1. The use of water
In Spain, water is used very differently. When taking a shower, you do not let the water run for the entire time; it is only used to get wet and rinse off. It is not offered for free at meals and is actually more expensive to purchase than wine and beer. When I told my host family I preferred drinking water with meals, they thought it was somewhat odd and always served it to me a room temperature. However, the streets were cleaned off every morning with water.
2. The use of electricity
Electricity is also used sparingly in Spain.

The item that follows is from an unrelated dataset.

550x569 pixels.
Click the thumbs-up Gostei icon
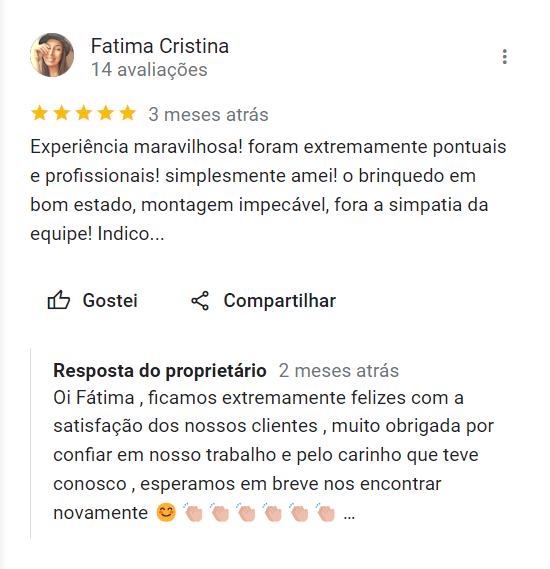58,300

My host family gave me certain hours that I was allowed to blow dry my hair and would always lecture me about leaving a light on when I left a room.
3. Sense of time
I was up at 8:00 a.m. just about every day to attend class or go on an excursion, but my host family would never be up before 10:00 a.m. (except their son who had a job that required him to get up earlier). I would get done with class around 1:00 p.m. but my family didn’t eat lunch until 3:00 p.m. Then, dinner would be at 10:00 p.m. If one wanted to go out, they would arrive to clubs around midnight and they didn’t close until 6:00 a.m.
4. Saying “sorry”
I had never realized this until I was in Spain, but Americans say “I’m sorry” a lot. If we are about to cut someone off or accidentally bump into someone, we almost instantly apologize, but not in Spain. Daily, I was ran into by someone walking on the street without so much as a glance in my direction. When I asked one of my instructors about this, she said it’s kind of a sign of respect. Someone who apologizes for every little thing in Spanish culture is placing themselves below the person they are apologizing to; if they don’t do this, they are establishing themselves as your equal.
5. Fast Food
In the U.S., you can get any type of food at any time of the day. In Spain, they did have a McDonalds, but it closed everyday at 10:00 p.m. So, when my friends and I were looking for a late night snack, we thought we were out of luck until we discovered Leonardo’s; as you can tell, this restaurant was probably an idea they borrowed from Americans and let me tell you it is very delicious.
Everyone in Spain is catholic, literally. Despite the fact that practicing the religion (going to church every week) is not widely done by Spaniards, they all associate themselves with the Catholic church and it is infused into every part of their history. I am not Catholic, but after spending six weeks in Spain, I feel as thought I know more about the religion than many of my Catholic friends.